A dissertation submitted in partial fulfilment of the requirements of Technological University Dublin for the degree of M.Sc. in Computing (Data Analytics) January 2015.


Road traffic accidents are a significant cause of deaths worldwide and there is a global focus on understanding accident contributory factors and implementing prevention strategies. Although accident statistics are steadily improving, effective prevention must be persistent, evidence based and properly resourced. This research aimed to extract fatal traffic accident prediction from UK STATS19 accident data using C5.0 and Chaid decision trees and Bayes net classification models. Data was grouped as either fatal or non-fatal. The class imbalance due to fatal accident infrequency was considered and data transformation and sampling techniques were applied to increase prediction likelihood. Chaid was used for supervised discretisation and proved effective in identifying homogeneous subgroups. SPSS Modeler was used for data preparation and model build. Model performance was evaluated using accuracy, recall, precision and ROC curves. The experiment design and data preparation approach successfully predicted fatal accidents with high recall results, however, significant misclassification of non-fatals as fatals led to poor accuracy and precision performance. Boosting was subsequently tested and achieved some accuracy improvement. Serious accidents were grouped as non-fatal in the initial data analysis, however, are likely to hold similar characteristics to fatal and the models therefore struggled to classify correctly as non-fatal.

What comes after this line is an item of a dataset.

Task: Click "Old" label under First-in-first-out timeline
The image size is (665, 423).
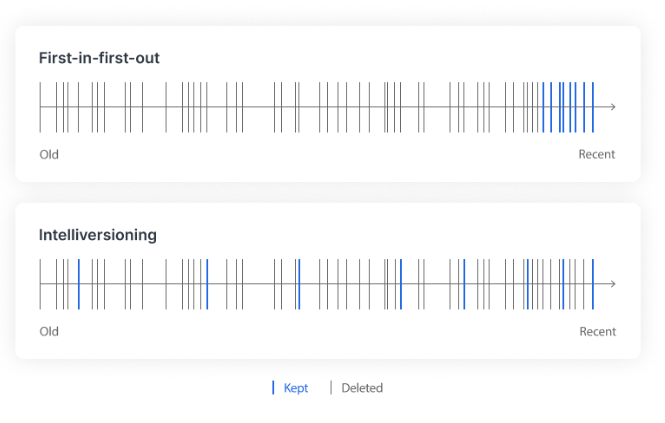Action: pyautogui.click(x=49, y=154)
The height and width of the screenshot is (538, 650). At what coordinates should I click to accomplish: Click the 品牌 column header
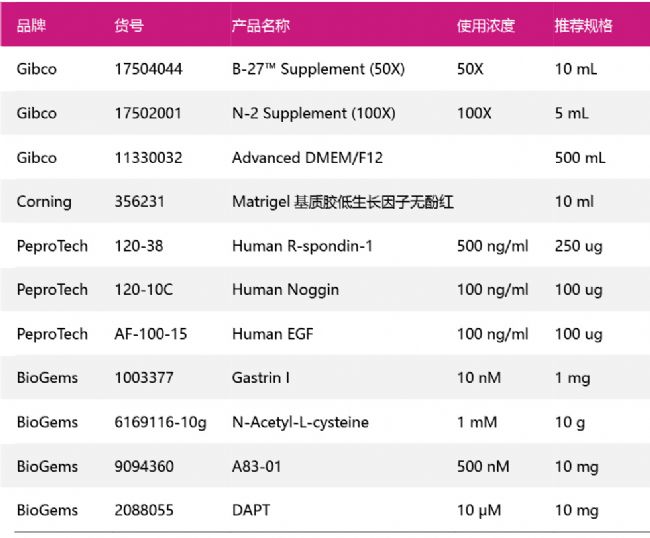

Changing the experiment design to select fatal, serious and slight as targets may improve the models accuracy. Overall, the models succeeded in classifying fatal traffic accidents correctly and this was the original objective of the research. Interpretation of business rules, by ranking rules and summarising in a standard format, proved effective for understanding and comparison of key predictors. When comparing both C5.0 and Bayes net models, the contributory factors identified were consistent, with road surface and urban/rural identified as the strongest predictors for both models. The experiment demonstrated that classification techniques can be used to predict infrequent events once sampling techniques are applied.